Segment Start: Supplied entries
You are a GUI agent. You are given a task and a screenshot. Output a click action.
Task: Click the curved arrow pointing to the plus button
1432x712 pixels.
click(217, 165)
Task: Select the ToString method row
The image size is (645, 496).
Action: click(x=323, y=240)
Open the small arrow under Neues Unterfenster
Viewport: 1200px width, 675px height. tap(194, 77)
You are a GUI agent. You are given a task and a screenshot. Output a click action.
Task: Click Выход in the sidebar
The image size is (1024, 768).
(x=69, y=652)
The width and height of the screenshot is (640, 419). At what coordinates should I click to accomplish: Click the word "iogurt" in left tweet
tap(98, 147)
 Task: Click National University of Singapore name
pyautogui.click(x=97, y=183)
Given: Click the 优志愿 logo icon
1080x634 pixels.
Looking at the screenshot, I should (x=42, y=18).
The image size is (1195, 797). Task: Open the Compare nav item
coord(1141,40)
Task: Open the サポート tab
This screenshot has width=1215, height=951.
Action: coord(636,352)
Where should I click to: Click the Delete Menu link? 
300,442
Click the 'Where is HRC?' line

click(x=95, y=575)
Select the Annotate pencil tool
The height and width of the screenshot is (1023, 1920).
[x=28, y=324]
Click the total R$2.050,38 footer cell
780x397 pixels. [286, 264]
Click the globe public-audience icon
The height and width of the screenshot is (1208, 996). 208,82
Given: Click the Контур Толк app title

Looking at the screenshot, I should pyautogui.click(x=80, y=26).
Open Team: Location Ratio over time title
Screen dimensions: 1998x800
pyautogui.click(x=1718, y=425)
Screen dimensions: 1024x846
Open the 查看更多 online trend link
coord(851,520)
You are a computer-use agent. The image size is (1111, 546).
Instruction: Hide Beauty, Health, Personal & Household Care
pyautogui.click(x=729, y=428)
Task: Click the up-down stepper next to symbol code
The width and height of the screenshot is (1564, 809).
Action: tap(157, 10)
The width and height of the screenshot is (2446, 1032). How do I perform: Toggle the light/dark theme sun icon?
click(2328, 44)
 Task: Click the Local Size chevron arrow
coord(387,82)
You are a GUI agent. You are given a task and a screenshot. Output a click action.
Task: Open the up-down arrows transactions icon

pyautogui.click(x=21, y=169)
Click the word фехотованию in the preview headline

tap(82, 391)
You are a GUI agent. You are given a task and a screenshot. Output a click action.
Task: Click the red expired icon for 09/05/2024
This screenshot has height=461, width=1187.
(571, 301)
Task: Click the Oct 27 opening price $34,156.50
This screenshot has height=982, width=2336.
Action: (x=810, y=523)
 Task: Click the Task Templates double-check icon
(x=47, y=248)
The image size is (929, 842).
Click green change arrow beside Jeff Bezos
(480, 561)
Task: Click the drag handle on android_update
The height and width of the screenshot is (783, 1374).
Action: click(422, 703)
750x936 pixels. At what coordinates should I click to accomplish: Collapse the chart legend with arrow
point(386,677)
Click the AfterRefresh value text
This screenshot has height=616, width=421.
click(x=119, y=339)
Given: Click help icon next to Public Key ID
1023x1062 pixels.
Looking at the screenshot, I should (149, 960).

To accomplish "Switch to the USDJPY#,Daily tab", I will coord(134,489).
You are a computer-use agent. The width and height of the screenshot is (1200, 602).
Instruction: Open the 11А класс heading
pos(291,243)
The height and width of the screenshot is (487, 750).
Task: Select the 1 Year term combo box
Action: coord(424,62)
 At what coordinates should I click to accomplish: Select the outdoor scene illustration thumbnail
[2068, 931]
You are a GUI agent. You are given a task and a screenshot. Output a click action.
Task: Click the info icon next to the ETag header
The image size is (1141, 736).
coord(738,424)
Segment End: Supplied entries
▸ Task instructions
Search the data above for lines holding "computer" and copy each of them.

▸ Exercise output
You are a computer-use agent. The image size is (1111, 546).
You are a computer-use agent. The width and height of the screenshot is (1200, 602).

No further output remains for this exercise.